▶ _Aim of the exercise_: Retype the rows below exactly, everything from the line containing "Where should I click to: Zoom" down to the line containing "Looking at the screenshot, I should point(900,42).", both included.

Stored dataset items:
◆ ◆ ◆ ◆

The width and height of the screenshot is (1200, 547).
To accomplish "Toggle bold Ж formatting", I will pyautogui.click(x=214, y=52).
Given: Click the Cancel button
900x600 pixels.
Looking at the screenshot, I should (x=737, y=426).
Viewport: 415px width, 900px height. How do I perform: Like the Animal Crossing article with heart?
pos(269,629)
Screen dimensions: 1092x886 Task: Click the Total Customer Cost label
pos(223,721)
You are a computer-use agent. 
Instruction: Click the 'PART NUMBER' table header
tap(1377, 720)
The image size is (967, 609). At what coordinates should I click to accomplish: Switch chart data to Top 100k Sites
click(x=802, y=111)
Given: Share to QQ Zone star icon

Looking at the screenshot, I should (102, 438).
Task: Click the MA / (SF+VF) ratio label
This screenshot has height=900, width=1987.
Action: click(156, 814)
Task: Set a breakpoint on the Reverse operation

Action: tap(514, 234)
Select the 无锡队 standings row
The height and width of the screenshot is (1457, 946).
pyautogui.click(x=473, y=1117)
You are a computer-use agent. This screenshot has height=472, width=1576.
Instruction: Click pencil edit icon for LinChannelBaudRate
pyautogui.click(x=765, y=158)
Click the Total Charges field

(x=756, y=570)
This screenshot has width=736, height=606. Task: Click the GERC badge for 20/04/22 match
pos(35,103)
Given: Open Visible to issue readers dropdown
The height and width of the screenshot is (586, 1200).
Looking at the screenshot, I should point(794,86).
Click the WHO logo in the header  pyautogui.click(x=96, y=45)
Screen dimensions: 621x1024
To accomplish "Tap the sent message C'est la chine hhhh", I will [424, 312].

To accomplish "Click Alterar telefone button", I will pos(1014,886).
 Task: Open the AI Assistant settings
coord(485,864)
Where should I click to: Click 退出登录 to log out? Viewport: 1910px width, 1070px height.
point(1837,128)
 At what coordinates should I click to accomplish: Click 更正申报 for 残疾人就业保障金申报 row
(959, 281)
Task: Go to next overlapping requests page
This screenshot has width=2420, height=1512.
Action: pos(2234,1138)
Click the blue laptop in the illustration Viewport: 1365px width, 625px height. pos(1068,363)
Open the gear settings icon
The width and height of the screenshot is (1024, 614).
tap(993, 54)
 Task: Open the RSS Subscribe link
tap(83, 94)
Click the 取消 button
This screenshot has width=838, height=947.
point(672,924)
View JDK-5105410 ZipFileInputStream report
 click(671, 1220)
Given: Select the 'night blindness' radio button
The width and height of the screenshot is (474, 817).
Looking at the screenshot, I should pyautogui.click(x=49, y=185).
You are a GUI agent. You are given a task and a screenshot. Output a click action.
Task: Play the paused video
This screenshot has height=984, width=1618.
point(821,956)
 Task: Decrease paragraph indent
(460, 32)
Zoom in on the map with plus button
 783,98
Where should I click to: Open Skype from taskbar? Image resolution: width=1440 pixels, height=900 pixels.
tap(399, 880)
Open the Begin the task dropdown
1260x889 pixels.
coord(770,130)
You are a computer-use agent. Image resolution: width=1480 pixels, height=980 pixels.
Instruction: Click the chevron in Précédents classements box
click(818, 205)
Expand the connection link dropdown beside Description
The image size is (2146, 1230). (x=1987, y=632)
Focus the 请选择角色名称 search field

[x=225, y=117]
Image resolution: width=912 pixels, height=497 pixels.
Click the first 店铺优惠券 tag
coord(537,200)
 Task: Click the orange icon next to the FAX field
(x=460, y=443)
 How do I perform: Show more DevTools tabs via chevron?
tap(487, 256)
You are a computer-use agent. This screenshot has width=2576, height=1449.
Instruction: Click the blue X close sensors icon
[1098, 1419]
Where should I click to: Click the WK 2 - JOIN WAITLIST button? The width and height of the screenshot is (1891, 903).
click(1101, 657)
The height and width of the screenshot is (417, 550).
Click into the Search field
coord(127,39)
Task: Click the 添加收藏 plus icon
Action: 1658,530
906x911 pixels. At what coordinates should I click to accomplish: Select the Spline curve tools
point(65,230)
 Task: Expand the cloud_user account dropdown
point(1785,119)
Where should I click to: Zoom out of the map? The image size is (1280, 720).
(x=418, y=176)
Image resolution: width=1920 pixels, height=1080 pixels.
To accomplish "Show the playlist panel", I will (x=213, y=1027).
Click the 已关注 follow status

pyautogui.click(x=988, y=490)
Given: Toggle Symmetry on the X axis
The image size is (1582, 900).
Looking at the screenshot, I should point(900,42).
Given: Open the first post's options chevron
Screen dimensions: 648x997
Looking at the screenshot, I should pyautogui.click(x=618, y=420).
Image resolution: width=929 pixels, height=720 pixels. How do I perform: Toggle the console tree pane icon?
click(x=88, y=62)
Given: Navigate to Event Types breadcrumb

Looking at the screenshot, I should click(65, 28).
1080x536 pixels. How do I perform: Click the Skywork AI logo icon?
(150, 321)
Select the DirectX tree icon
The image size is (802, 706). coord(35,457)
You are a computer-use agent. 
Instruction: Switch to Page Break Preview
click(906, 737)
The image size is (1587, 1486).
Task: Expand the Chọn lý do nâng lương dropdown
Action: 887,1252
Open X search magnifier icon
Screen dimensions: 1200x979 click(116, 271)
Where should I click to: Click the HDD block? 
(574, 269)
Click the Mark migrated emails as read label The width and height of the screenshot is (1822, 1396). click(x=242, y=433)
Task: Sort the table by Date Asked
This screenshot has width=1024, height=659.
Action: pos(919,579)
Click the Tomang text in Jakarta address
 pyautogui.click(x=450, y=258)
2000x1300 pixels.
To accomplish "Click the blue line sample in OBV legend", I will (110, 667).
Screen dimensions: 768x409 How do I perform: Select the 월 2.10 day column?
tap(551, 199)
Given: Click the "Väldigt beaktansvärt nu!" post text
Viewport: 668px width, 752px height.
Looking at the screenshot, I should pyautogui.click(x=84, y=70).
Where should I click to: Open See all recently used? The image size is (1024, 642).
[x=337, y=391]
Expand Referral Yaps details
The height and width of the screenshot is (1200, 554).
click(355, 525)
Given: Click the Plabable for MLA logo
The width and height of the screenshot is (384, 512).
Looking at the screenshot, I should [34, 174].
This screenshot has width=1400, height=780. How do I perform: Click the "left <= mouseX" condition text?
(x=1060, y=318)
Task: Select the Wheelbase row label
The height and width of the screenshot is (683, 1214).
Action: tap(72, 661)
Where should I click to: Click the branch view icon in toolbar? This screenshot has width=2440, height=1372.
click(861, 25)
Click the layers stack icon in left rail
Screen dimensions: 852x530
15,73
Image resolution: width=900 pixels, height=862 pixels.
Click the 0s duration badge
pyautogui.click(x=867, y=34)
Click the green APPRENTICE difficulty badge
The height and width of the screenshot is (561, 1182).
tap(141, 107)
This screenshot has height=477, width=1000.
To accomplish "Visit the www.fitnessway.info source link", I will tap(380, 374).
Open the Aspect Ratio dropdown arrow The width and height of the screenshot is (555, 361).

◆ ◆ ◆ ◆

▶ _Solution for this task_:
Where should I click to: Zoom out of the map? The image size is (1280, 720).
(x=418, y=176)
Image resolution: width=1920 pixels, height=1080 pixels.
To accomplish "Show the playlist panel", I will (x=213, y=1027).
Click the 已关注 follow status

pyautogui.click(x=988, y=490)
Given: Toggle Symmetry on the X axis
The image size is (1582, 900).
Looking at the screenshot, I should point(900,42).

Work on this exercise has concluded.